Solenopsis invicta virus 2 (SINV-2) is a positive-sense single-stranded RNA virus that infects the red imported fire ant, Solenopsis invicta Buren, an invasive species in the southern USA [2]. Replicating virus was detected in the larval and adult stages of S. invicta [3]. While field infection rates are rather low for S. invicta [4, 5], there are distinct fitness costs for founding queens infected with the virus [6]. Colonies established from SINV-2-infected queens produced less brood and had longer claustral periods. SINV-2 infection was also associated with significant up-regulation of global gene expression in S. invicta queens, including immune response genes [6]. The monopartite genome was originally found to contain three open reading frames (ORFs) in its 5′ third and a single long ORF in its 3′ two-thirds, though we show here that there are actually four consecutive 5′ ORFs, one having been overlooked previously as a result of a sequencing error. The polypeptide encoded by the 3′ ORF contains motifs characteristic of a superfamily III helicase, a 3C-like chymotrypsin-related protease and a superfamily I RdRp [2]. A phylogenetic analysis of RdRp sequences placed SINV-2 within the ‘picorna-like superfamily’, but outside of established virus families [7]. Isometric particles with a diameter of ~33 nm were only found in ants testing positive for SINV-2 by RT-PCR [2].

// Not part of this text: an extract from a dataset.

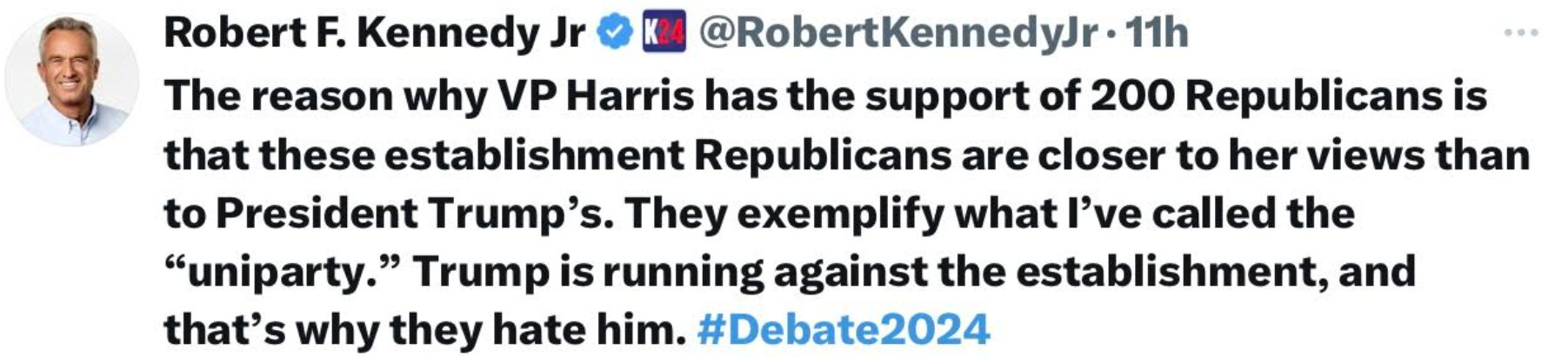Viewport: 1568px width, 357px height.
Task: Click the display name Robert F. Kennedy Jr
Action: [x=375, y=34]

By searching the NCBI transcriptome shotgun assembly (TSA) database, we identified six related sequences, of which five were derived from ant samples. To further explore the diversity and prevalence of this group of viruses, we performed high-throughput sequencing of RNA derived from Solenopsis invicta and four UK ant species. This led to the identification of four additional viruses. During the course of this work, 1445 new viruses were identified via high-throughput sequencing [8], of which four exhibited similar genome organizations to SINV-2. We performed a phylogenetic and comparative genomic analysis of these SINV-2-like virus sequences. All have a characteristic genome organization, with four consecutive 5′ proximal ORFs and one long 3′ ORF. ORFs 1, 3 and 4 are predicted to encode jelly-roll fold capsid proteins, while ORF2 encodes a protein of unknown function. Ant-infecting members of the group apparently have an additional 5′ ORF (ORF2b) overlapping the 5′ end of ORF2 and encoding a small protein containing a predicted transmembrane domain. The 3′ ORF5 encodes helicase, protease and RdRp domains, is presumed to encode a VPg and potentially another protein between the helicase and protease, and is likely to encode one or more additional proteins upstream of the helicase. The unusual genome organization and phylogenetic distinctness of this group of viruses suggests they should be classified into a new virus family, for which we propose the name Polycipiviridae (polycistronic picorna-like viruses). The characteristic complement of picornavirus-like protein domains suggests that the Polycipiviridae should be included within the Picornavirales order.

Results

Identification of SINV-2-like viruses

The SINV-2 genome was first sequenced by Valles et al. [2]. Suspicious of a large apparently non-coding gap following ORF1, we resequenced the SINV-2 genome. This resulted in the correction of a UGA stop codon to a UGG tryptophan codon, after which it became apparent that the region following ORF1 is actually occupied by an ORF. The reannotated SINV-2 ORFs are shown in Fig. 1. The new SINV-2 sequence has been deposited in GenBank under accession MF041813.1, and has 143 nucleotide differences relative to the previous SINV-2 sequence EF428566.1.

Fig. 1.

Fig. 1.

Genome map of SINV-2. The genome is represented by a black line. ORFs are indicated in pale blue with vertical offsets indicating the reading frame (−1, 0, +1) relative to ORF5. IGR, intergenic region.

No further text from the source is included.